▶ [Testo di riferimento]
Susanna Nicchiarelli fa la regista da quasi quindici anni. Ha già realizzato corti, mediometraggi, lungometraggi, documentari, ma per il suo ultimo film ha fatto una scelta che a molti potrebbe sembrare strana: ha scelto di girare un biopic dedicato a un personaggio iconico della musica del Novecento, Christa Päffgen, che tutti conoscono come Nico, solo che ha deciso di farlo in un modo originale raccontando un periodo della vita di Nico che il grande pubblico non conosce. Quando pensiamo a Nico, infatti, pensiamo tutti alla fine degli anni Sessanta, a Andy Warhol e alla celebre banana gialla da lui disegnata per la copertina del primo album dei Velvet Underground. Era 1967 e l’artista di cui parla il film di Susanna Nicchiarelli, che non a caso si intitola Nico,1988, non era ancora nata.
«La verità è che a 25 anni non sai chi sei, stai ancora cercando», mi racconta a Locarno, dove il Festival del Pardo l’ha invitata per l’ultima edizione de L’immagine e la parola, un evento di workshop e proiezioni che precede di qualche mese i festival e che quest’anno era dedicato alle Voci di donne. «Questo mito che a 25 anni è il periodo più felice della tua vita e che poi è tutta in discesa non è vero, non è così. A 25 anni non hai ancora trovato il tuo posto del mondo», continua decisa rispondendo alla domanda forse più ovvia che le si può porre dopo aver visto il suo film.
Perché hai voluto raccontare un’icona come Nico proprio in quegli anni?

▶ [Consegne]
**A)** Traduci in inglese la frase dell'articolo su Nico, 1988 "Susanna Nicchiarelli fa la regista da quasi quindici anni."
**B)** Prosegui l'articolo su Nico, 1988 dopo la domanda con cui si chiude.
I dati non hanno alcun rapporto con l'articolo su Nico, 1988.

▶ [Materiale raccolto]
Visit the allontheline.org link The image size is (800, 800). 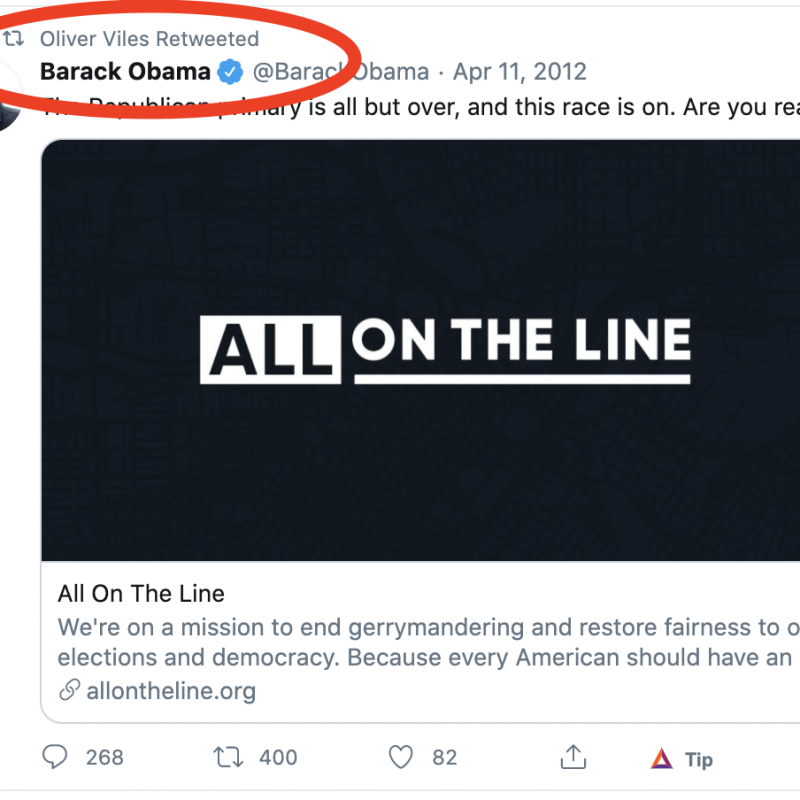click(x=171, y=691)
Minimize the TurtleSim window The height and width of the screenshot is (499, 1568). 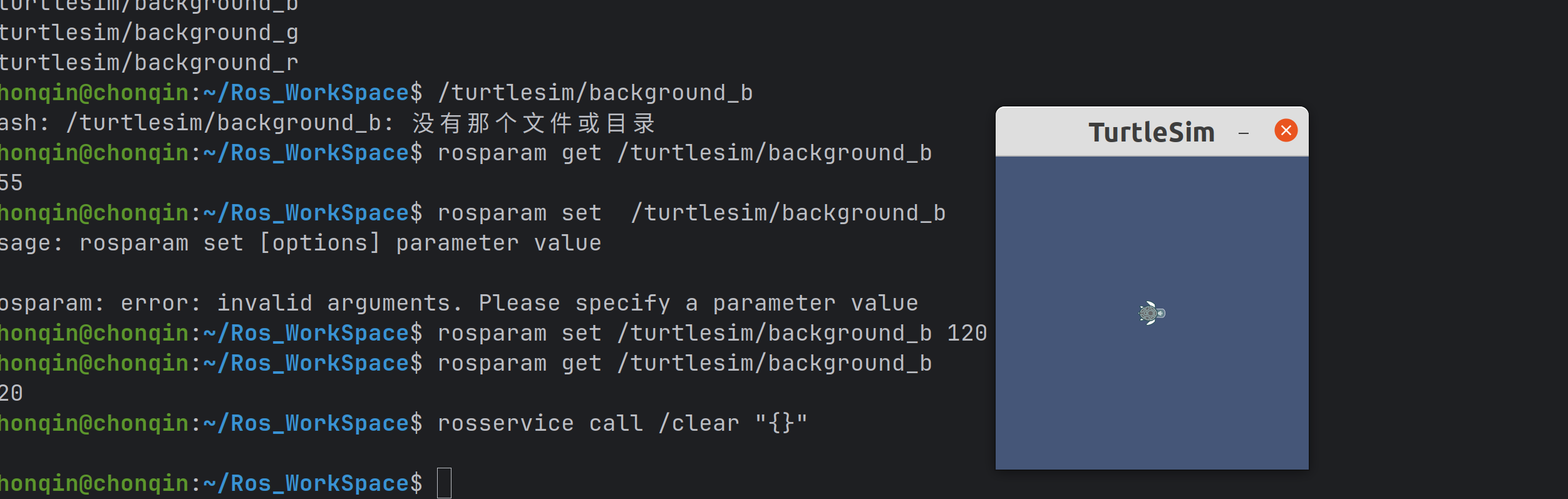click(x=1244, y=132)
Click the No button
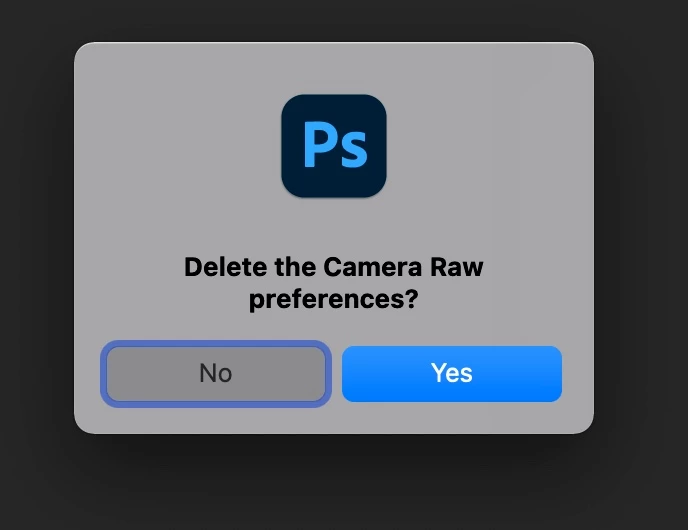The height and width of the screenshot is (530, 688). (216, 373)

▶ [Soluzioni proposte]
**A)** Susanna Nicchiarelli has been a director for almost fifteen years.

**B)**
Perché anche Nico, a 25 anni non era nulla, a 30 ha cominciato a scrivere la sua musica, a 40 era un’artista, era qualcuno. Che fosse meno famosa non ha nessuna importanza. Lo dice anche lei, in una frase che uso anche nel film: «Sono stata al top e sono stata in fondo, ed entrambi i posti sono vuoti». È una frase vera di Nico e significa che entrambi i miti del successo e dell’insuccesso sono miti vuoti.
Eppure proprio su quelli si orientano i biopic tradizionali…
Sì, sul successo e sulla decadenza, il che per me è una lettura estremamente superficiale della vita delle persone, soprattutto dei musicisti, perché la vita di un musicista è fatta di quotidianità, di suonare tutti i giorni, magari una sera in un teatro bellissimo come si vede nella scena del concerto a Parigi, poi magari il giorno dopo in un locale con quattro persone. La vita di un musicista è così, caricare il furgoncino degli strumenti, andare, venire, dormire dove capita, in alberghi, case, divani. Fare il proprio lavoro per un’artista è questo, non è l’immagine che si vende sulla copertina di un album.
Cosa hai scoperto affrontando questo personaggio?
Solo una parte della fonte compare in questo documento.